Segment Start: Given records

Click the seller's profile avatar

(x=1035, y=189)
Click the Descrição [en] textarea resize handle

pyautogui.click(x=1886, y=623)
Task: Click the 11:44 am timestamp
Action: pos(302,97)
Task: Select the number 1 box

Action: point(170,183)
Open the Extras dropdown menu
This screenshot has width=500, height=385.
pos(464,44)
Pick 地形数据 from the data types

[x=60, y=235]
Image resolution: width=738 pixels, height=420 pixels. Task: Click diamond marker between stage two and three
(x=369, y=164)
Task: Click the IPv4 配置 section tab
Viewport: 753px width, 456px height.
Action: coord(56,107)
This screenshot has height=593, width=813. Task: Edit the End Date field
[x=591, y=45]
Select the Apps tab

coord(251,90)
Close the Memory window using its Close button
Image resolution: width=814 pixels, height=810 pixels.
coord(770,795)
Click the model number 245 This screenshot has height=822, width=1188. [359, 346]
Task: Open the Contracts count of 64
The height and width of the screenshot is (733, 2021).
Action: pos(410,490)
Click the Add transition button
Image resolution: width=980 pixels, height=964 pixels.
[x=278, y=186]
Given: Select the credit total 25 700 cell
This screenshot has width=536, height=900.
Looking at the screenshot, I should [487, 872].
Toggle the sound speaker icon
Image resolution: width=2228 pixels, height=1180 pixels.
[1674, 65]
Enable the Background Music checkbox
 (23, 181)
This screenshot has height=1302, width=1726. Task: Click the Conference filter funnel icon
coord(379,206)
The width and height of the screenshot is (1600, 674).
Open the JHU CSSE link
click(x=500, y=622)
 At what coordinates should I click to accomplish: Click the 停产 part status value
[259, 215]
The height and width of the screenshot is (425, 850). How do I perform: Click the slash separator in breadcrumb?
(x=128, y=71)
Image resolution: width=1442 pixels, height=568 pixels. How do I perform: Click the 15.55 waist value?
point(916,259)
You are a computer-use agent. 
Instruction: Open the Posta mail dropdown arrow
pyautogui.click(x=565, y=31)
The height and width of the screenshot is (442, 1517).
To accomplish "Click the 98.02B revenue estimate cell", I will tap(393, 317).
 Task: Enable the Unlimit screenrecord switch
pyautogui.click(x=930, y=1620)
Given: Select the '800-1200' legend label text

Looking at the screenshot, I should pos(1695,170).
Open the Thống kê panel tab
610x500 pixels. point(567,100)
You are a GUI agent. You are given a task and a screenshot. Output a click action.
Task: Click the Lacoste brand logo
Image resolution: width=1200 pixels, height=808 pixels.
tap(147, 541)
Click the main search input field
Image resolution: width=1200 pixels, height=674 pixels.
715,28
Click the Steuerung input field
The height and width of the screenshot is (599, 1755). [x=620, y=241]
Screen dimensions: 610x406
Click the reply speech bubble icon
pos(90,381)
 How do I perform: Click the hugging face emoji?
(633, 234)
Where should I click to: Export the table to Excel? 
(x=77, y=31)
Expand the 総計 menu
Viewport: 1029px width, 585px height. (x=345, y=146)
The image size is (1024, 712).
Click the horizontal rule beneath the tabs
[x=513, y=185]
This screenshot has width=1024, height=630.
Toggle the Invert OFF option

Segment End: Given records

■ **What needs to be done**: Reprint the listing above. Keep every line exactly as it is.

■ **Expected answer**:
Click the seller's profile avatar

(x=1035, y=189)
Click the Descrição [en] textarea resize handle

pyautogui.click(x=1886, y=623)
Task: Click the 11:44 am timestamp
Action: pos(302,97)
Task: Select the number 1 box

Action: point(170,183)
Open the Extras dropdown menu
This screenshot has width=500, height=385.
pos(464,44)
Pick 地形数据 from the data types

[x=60, y=235]
Image resolution: width=738 pixels, height=420 pixels. Task: Click diamond marker between stage two and three
(x=369, y=164)
Task: Click the IPv4 配置 section tab
Viewport: 753px width, 456px height.
Action: coord(56,107)
This screenshot has height=593, width=813. Task: Edit the End Date field
[x=591, y=45]
Select the Apps tab

coord(251,90)
Close the Memory window using its Close button
Image resolution: width=814 pixels, height=810 pixels.
coord(770,795)
Click the model number 245 This screenshot has height=822, width=1188. [359, 346]
Task: Open the Contracts count of 64
The height and width of the screenshot is (733, 2021).
Action: pos(410,490)
Click the Add transition button
Image resolution: width=980 pixels, height=964 pixels.
[x=278, y=186]
Given: Select the credit total 25 700 cell
This screenshot has width=536, height=900.
Looking at the screenshot, I should [487, 872].
Toggle the sound speaker icon
Image resolution: width=2228 pixels, height=1180 pixels.
[1674, 65]
Enable the Background Music checkbox
 (23, 181)
This screenshot has height=1302, width=1726. Task: Click the Conference filter funnel icon
coord(379,206)
The width and height of the screenshot is (1600, 674).
Open the JHU CSSE link
click(x=500, y=622)
 At what coordinates should I click to accomplish: Click the 停产 part status value
[259, 215]
The height and width of the screenshot is (425, 850). How do I perform: Click the slash separator in breadcrumb?
(x=128, y=71)
Image resolution: width=1442 pixels, height=568 pixels. How do I perform: Click the 15.55 waist value?
point(916,259)
You are a computer-use agent. 
Instruction: Open the Posta mail dropdown arrow
pyautogui.click(x=565, y=31)
The height and width of the screenshot is (442, 1517).
To accomplish "Click the 98.02B revenue estimate cell", I will tap(393, 317).
 Task: Enable the Unlimit screenrecord switch
pyautogui.click(x=930, y=1620)
Given: Select the '800-1200' legend label text

Looking at the screenshot, I should pos(1695,170).
Open the Thống kê panel tab
610x500 pixels. point(567,100)
You are a GUI agent. You are given a task and a screenshot. Output a click action.
Task: Click the Lacoste brand logo
Image resolution: width=1200 pixels, height=808 pixels.
tap(147, 541)
Click the main search input field
Image resolution: width=1200 pixels, height=674 pixels.
715,28
Click the Steuerung input field
The height and width of the screenshot is (599, 1755). [x=620, y=241]
Screen dimensions: 610x406
Click the reply speech bubble icon
pos(90,381)
 How do I perform: Click the hugging face emoji?
(633, 234)
Where should I click to: Export the table to Excel? 
(x=77, y=31)
Expand the 総計 menu
Viewport: 1029px width, 585px height. (x=345, y=146)
The image size is (1024, 712).
Click the horizontal rule beneath the tabs
[x=513, y=185]
This screenshot has width=1024, height=630.
Toggle the Invert OFF option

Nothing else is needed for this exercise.